::: Records provided
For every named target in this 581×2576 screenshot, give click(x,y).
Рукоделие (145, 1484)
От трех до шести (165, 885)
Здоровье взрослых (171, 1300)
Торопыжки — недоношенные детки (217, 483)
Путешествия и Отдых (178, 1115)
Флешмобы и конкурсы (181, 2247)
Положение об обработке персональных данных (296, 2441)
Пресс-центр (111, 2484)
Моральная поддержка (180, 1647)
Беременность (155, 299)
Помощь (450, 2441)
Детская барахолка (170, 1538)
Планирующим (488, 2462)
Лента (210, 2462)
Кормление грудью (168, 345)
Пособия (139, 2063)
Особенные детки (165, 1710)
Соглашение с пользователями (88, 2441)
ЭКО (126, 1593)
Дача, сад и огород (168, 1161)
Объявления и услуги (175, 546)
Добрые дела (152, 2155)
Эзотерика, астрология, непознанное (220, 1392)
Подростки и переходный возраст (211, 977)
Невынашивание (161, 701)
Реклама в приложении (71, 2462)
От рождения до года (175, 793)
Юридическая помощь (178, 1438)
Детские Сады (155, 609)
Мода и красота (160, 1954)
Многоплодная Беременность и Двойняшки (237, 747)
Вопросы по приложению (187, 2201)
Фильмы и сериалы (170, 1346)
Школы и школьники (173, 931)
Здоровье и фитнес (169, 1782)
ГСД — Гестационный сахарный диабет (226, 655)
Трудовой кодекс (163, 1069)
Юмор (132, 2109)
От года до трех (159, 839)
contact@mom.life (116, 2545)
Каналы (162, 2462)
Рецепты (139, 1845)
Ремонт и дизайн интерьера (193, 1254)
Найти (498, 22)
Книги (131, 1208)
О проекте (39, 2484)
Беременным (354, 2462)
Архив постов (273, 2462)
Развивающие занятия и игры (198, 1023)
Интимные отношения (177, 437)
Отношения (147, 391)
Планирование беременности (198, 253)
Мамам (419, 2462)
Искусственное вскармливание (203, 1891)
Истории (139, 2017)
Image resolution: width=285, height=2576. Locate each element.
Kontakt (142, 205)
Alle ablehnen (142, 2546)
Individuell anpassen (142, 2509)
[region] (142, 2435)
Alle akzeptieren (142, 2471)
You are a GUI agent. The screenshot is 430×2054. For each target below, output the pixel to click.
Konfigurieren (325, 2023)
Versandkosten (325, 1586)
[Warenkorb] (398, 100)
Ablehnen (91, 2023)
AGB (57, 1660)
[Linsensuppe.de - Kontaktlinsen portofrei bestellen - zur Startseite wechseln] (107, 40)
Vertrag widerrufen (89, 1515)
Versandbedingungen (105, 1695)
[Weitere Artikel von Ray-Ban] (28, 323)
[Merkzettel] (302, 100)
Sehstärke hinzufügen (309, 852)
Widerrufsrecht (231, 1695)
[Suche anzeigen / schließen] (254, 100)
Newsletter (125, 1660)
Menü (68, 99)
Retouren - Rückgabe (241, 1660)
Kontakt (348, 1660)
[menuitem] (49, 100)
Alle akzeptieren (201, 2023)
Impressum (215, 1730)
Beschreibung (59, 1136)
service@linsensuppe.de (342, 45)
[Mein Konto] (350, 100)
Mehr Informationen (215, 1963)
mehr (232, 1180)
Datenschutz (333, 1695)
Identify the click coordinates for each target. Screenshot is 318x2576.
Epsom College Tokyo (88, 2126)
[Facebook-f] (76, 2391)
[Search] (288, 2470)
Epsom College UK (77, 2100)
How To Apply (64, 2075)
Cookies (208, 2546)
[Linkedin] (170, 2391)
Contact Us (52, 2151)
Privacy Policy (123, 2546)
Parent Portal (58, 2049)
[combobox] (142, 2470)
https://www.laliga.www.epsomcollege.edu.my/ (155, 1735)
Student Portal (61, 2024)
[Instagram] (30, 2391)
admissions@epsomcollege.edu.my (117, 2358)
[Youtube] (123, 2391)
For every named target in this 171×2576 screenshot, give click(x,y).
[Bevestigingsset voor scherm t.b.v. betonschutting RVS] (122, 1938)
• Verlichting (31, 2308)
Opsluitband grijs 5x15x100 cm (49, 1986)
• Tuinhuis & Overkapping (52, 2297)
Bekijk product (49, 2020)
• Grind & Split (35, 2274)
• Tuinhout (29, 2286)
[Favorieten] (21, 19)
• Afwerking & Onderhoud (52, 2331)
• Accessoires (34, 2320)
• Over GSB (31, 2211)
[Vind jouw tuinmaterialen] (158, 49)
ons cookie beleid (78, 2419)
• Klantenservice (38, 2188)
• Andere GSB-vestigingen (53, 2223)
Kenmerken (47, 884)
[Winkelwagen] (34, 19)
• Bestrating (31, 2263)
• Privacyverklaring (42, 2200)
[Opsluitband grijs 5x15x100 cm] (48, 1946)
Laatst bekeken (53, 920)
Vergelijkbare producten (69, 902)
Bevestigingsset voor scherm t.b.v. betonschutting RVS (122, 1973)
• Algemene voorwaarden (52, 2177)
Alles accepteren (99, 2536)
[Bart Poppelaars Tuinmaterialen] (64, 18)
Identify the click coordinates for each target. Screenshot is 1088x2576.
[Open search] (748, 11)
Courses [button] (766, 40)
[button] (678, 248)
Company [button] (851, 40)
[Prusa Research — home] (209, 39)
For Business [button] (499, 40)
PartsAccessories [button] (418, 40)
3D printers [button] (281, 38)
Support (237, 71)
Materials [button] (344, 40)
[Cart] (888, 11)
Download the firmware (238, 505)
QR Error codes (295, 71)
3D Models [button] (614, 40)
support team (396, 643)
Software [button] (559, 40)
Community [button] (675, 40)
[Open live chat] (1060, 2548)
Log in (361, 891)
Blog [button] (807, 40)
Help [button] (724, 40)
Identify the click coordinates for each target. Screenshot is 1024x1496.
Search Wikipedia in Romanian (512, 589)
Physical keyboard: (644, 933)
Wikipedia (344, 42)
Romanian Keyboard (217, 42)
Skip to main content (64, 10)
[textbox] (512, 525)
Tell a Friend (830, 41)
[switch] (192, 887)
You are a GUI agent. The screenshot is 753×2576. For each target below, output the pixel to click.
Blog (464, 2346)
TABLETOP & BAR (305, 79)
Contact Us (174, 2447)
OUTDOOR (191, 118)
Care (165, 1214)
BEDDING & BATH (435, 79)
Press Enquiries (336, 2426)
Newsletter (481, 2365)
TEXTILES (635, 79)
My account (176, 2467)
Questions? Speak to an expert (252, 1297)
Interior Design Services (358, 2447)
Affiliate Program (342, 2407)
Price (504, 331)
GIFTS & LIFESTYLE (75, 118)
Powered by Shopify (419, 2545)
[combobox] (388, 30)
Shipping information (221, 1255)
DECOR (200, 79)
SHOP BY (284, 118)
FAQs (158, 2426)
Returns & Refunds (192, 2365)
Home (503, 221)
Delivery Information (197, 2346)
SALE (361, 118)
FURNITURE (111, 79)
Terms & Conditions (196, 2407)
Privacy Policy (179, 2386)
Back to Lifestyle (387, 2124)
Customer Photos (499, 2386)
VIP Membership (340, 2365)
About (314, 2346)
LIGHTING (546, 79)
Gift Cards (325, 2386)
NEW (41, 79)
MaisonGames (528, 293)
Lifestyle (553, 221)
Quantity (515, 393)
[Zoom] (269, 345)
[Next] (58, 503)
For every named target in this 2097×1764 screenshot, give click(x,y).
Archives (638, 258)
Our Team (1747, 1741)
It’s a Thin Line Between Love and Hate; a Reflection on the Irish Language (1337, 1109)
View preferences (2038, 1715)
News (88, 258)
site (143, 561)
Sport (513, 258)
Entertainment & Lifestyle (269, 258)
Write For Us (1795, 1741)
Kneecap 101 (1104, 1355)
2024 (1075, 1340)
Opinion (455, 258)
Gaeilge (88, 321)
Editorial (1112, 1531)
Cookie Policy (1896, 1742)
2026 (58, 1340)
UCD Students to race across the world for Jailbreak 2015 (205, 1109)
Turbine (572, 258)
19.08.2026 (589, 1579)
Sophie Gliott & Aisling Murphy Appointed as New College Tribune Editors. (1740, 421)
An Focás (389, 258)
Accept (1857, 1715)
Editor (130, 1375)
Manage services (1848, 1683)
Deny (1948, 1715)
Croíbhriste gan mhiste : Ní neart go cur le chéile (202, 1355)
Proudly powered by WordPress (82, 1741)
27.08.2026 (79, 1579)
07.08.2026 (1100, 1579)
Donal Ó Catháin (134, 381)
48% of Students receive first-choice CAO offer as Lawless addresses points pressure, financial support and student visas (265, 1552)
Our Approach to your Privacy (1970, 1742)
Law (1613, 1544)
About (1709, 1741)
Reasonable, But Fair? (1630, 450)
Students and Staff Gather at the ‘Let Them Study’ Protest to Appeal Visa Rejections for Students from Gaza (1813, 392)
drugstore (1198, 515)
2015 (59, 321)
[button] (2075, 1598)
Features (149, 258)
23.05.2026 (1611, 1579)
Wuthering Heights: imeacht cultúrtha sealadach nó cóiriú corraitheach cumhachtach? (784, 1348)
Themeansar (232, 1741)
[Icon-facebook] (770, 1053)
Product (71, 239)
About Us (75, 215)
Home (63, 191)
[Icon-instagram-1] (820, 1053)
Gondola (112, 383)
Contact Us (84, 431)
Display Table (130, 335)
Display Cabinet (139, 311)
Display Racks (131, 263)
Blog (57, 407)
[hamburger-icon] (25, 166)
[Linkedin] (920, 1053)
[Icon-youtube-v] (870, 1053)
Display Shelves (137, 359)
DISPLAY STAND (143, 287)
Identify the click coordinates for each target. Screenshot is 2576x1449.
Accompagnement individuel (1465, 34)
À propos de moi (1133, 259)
::::::
◆ **What you need to do**
Retype, in the same exact form, the lines of the material above from the line holding "3D printers [button] (281, 38)" through the line holding "NEW (41, 79)".

◆ **Solution to this exercise**
3D printers [button] (281, 38)
Support (237, 71)
Materials [button] (344, 40)
[Cart] (888, 11)
Download the firmware (238, 505)
QR Error codes (295, 71)
3D Models [button] (614, 40)
support team (396, 643)
Software [button] (559, 40)
Community [button] (675, 40)
[Open live chat] (1060, 2548)
Log in (361, 891)
Blog [button] (807, 40)
Help [button] (724, 40)
Identify the click coordinates for each target. Screenshot is 1024x1496.
Search Wikipedia in Romanian (512, 589)
Physical keyboard: (644, 933)
Wikipedia (344, 42)
Romanian Keyboard (217, 42)
Skip to main content (64, 10)
[textbox] (512, 525)
Tell a Friend (830, 41)
[switch] (192, 887)
You are a GUI agent. The screenshot is 753×2576. For each target below, output the pixel to click.
Blog (464, 2346)
TABLETOP & BAR (305, 79)
Contact Us (174, 2447)
OUTDOOR (191, 118)
Care (165, 1214)
BEDDING & BATH (435, 79)
Press Enquiries (336, 2426)
Newsletter (481, 2365)
TEXTILES (635, 79)
My account (176, 2467)
Questions? Speak to an expert (252, 1297)
Interior Design Services (358, 2447)
Affiliate Program (342, 2407)
Price (504, 331)
GIFTS & LIFESTYLE (75, 118)
Powered by Shopify (419, 2545)
[combobox] (388, 30)
Shipping information (221, 1255)
DECOR (200, 79)
SHOP BY (284, 118)
FAQs (158, 2426)
Returns & Refunds (192, 2365)
Home (503, 221)
Delivery Information (197, 2346)
SALE (361, 118)
FURNITURE (111, 79)
Terms & Conditions (196, 2407)
Privacy Policy (179, 2386)
Back to Lifestyle (387, 2124)
Customer Photos (499, 2386)
VIP Membership (340, 2365)
About (314, 2346)
LIGHTING (546, 79)
Gift Cards (325, 2386)
NEW (41, 79)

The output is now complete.